[TEXT PROVIDED]:
---
A Vermont federal court has held that a suit seeking “benefits [the insured] promised but failed to provide” sought amounts that fell within an exception for “restitution” from the definition of “damages” covered under an E&O policy.  James River Ins. Co. v. Inn-One Home, LLC, 2020 WL 3415627 (D. Vt. June 22, 2020).

A patient was admitted to a residential care facility.  A caregiver at the facility allegedly assaulted the patient.  Following the assault, the patient brought suit against the facility under a number of legal theories, including breach of contract and violations of the Vermont Consumer Protection Act (VCPA).  Under the VCPA, the patient sought to recover fees paid to the facility for the patient’s care that purportedly represented “the benefits [the insured] promised but failed to provide, three times that amount as exemplary damages, and their attorney’s fees.”

The facility tendered the suit to its E&O carrier, which argued that the amounts representing fees paid for the patient’s care fell within an exception to the definition of “damages” in the policy for “the restitution of consideration or expense paid to [the insured] for professional services rendered or which should have been rendered.”
---
[PROVIDED RECORDS]:
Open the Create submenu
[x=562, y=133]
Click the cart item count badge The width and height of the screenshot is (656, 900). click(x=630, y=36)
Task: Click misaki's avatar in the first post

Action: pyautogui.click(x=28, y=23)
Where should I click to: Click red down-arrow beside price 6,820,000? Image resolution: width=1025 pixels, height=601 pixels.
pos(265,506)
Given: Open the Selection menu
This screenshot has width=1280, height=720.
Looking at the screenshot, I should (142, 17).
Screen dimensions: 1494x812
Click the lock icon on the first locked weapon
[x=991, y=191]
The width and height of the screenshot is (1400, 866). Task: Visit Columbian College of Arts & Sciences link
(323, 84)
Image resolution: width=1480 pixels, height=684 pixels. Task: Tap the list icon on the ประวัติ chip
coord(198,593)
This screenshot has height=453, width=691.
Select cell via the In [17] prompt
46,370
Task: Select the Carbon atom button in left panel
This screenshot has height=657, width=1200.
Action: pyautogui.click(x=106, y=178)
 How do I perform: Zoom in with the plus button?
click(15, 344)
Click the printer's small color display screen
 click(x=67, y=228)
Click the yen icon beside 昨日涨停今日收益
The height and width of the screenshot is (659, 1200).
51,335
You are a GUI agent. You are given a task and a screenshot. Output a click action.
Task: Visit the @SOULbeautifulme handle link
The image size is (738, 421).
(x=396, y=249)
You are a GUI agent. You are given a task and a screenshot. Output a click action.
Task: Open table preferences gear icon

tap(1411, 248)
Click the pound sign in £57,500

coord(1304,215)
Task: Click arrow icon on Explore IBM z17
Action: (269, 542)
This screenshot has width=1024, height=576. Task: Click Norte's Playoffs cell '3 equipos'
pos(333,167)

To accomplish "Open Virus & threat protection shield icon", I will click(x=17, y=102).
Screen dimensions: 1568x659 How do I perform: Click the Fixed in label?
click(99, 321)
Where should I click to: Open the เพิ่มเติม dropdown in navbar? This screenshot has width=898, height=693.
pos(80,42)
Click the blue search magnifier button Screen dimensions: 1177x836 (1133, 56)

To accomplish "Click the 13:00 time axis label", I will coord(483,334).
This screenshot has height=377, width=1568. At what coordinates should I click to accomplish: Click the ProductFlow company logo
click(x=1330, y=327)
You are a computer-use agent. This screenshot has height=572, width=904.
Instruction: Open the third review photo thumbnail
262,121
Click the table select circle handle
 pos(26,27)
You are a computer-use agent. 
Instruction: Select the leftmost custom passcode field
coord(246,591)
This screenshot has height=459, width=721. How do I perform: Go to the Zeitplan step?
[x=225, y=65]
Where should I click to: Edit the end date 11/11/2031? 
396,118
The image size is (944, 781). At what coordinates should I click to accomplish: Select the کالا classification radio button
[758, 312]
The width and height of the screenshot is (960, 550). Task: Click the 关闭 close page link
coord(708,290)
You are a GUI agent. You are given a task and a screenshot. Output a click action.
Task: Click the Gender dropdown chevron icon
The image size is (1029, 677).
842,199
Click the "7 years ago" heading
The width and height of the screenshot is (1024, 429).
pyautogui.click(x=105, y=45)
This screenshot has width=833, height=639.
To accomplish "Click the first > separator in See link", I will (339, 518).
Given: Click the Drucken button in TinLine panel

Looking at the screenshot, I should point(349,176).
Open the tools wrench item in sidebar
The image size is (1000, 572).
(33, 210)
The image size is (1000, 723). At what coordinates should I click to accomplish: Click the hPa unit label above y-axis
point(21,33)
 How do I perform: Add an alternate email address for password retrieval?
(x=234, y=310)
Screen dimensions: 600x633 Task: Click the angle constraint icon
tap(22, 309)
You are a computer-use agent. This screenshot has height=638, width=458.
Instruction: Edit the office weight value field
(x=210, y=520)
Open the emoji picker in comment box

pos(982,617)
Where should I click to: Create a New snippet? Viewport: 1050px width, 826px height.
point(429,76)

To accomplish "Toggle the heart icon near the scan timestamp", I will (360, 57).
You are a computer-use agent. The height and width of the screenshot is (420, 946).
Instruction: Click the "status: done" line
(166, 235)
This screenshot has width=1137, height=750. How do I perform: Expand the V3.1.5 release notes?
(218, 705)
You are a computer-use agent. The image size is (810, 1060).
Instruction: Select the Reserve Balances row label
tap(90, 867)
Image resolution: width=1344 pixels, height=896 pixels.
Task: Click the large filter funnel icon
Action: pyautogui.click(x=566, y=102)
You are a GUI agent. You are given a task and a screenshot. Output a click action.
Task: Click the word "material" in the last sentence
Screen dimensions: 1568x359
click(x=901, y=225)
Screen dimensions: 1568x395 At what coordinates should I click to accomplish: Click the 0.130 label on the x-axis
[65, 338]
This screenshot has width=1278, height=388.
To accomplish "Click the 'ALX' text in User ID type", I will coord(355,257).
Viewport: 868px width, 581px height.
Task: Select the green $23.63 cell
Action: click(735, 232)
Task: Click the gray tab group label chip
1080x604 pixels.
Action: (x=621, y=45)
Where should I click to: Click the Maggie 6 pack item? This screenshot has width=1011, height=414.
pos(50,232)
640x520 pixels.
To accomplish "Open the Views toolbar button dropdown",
---
[PROBLEM 1]:
Please reproduce the insurance case summary from "A Vermont federal" up to and including "June 22, 2020).", substituting "errors and omissions" for every instance of "E&O".
[PROBLEM 2]:
In the insurance case summary, what statute did the patient invoke when suing the facility?
[PROBLEM 3]:
Extend the insurance case summary, beginning right after its final sentence.

[ANSWER BOX 1]:
A Vermont federal court has held that a suit seeking “benefits [the insured] promised but failed to provide” sought amounts that fell within an exception for “restitution” from the definition of “damages” covered under an errors and omissions policy.  James River Ins. Co. v. Inn-One Home, LLC, 2020 WL 3415627 (D. Vt. June 22, 2020).

[ANSWER BOX 2]:
The Vermont Consumer Protection Act (VCPA).

[ANSWER BOX 3]:
In the ensuing coverage litigation, the court granted partial summary judgment to the insurer, finding that the fees paid for the patient’s care represented “restitution” and were excepted from the definition of damages.  The court noted that the VCPA permitted a plaintiff to recover “the amount of his or her damages, or the consideration or the value of the consideration given by the consumer, reasonable attorney’s fees, and exemplary damages not exceeding three times the value of the consideration given by the consumer.”  The court found that the benefits the insured promised but failed to provide qualified as the consideration or value of the consideration given by the consumer within the meaning of the statute, constituting restitution under the policy.  The court also observed that the restitution exception did not “foreclose coverage for other types of damages under the” VCPA, although the court did not explicitly address whether the underlying complaint sought any such damages.